Un cubetto di lievito di birra da 25 gr è la quantità sufficiente per fermentare 500 gr di farina in poche ore o almeno 2 ore che sia di tipo”0″, “00”, semola rimacinata o altri tipi di farina. Al momento dell’acquisto, fai molta attenzione alla data di scadenza del lievito di birra: è molto importante che sia freschissimo per un impasto gonfio e un risultato soffice della tua torta con il lievito di birra o della tua focaccia salata.

Tabella riassuntiva delle dosi di lievito per 500 grammi di farina:

Tipo di Lievito Quantità Tempo di Lievitazione Tipo di Farina
Lievito di birra fresco 25 grammi 3-4 ore Non forte
Lievito di birra fresco 10 grammi 10 ore (a temperatura ambiente) Forte (max 370 W)
Lievito di birra fresco 3 grammi 24 ore (in frigorifero) + 3-4 ore (a temperatura ambiente) Forte (max 370 W)
Lievito di birra secco 7 grammi N/A N/A
Lievito di birra secco 3 grammi 10 ore (a temperatura ambiente) Forte (max 370 W)
Lievito di birra secco 1 grammo 24 ore (in frigorifero) + 3-4 ore (a temperatura ambiente) Forte (max 370 W)

Lievito di birra

Come Preparare il Lievito di Birra in Casa

Quante volte vi è capitato di voler preparare una pizza o del pane e aver finito il lievito di birra? In quelle occasioni, probabilmente, vi siete domandati se non fosse possibile prepararlo in casa.

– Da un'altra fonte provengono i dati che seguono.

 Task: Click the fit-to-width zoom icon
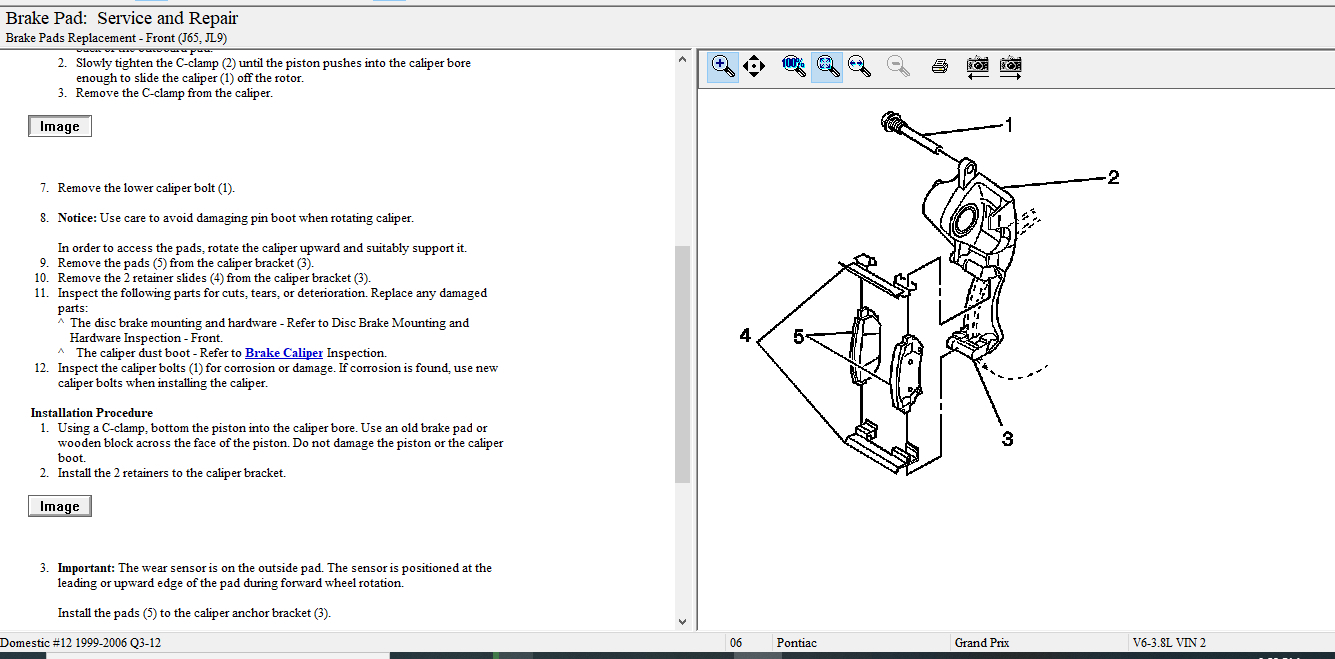(858, 67)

Diciamo subito che sì, è possibile preparare in casa un lievito simile al lievito di birra. E ci sono due modi per farlo:

  • utilizzando la birra artigianale non pastorizzata e non filtrata;
  • utilizzando il lievito di birra.

Per riuscire a ottenere un prodotto in grado di far lievitare le proprie preparazioni, infatti, serve uno starter composto da lieviti attivi, come quelli contenuti nella birra artigianale o nello stesso lievito.

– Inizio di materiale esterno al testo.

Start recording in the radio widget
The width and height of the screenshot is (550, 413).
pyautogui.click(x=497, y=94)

Per il lievito di birra fatto in casa è necessaria una birra non filtrata. Perché? Perché sul fondo di questo tipo di birre è depositata una parte densa, ricca di lieviti. Da questi lieviti possiamo trarre la "forza" necessaria per il nostro lievito, vale a dire quella forza che gli permetterà di avviare il processo di lievitazione necessario ai nostri preparati.

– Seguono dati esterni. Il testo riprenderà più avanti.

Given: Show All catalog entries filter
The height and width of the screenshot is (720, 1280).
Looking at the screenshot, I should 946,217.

Una piccola precisazione prima di iniziare: il lievito di birra è perfetto per la preparazione di pizze e focacce, mentre se volete preparare brioches o panettoni il nostro consiglio è di utilizzare il lievito madre, che possiede una maggiore forza lievitante e perciò vi permetterà di rendere i vostri preparati soffici e delicati.

Passiamo alle farine. Dalla scelta delle farine dipende la riuscita del lievito, perciò, se utilizzerete una farina manitoba, dovrete far riposare il vostro lievito per più tempo, mentre se impiegherete la farina 00, saranno sufficienti poche ore di riposo. Per un risultato perfetto, potete aggiungere anche altri ingredienti come il malto d'orzo e il fruttosio o, in alternativa, il miele e lo zucchero.

Partiamo ora con la preparazione. Versate la birra (150 ml circa) in una ciotola e mescolatela, affinché i lieviti intrappolati sul fondo si miscelino al resto del liquido. Aggiungete la farina, il malto e il fruttosio, mescolate con le mani fino a ottenere un impasto liscio e omogeneo, poi lasciatelo riposare a temperatura ambiente per 24 ore.

A questo i microorganismi presenti all'interno del composto dovrebbero aver fatto il loro lavoro e il vostro lievito dovrebbe essere pronto.

A differenza del lievito venduto nei supermercati, essiccato e ridotto in polvere oppure fresco e suddiviso a cubetti, il lievito fatto in casa non deve essere sciolto in acqua tiepida prima del suo utilizzo, ma può essere aggiunto direttamente agli altri ingredienti.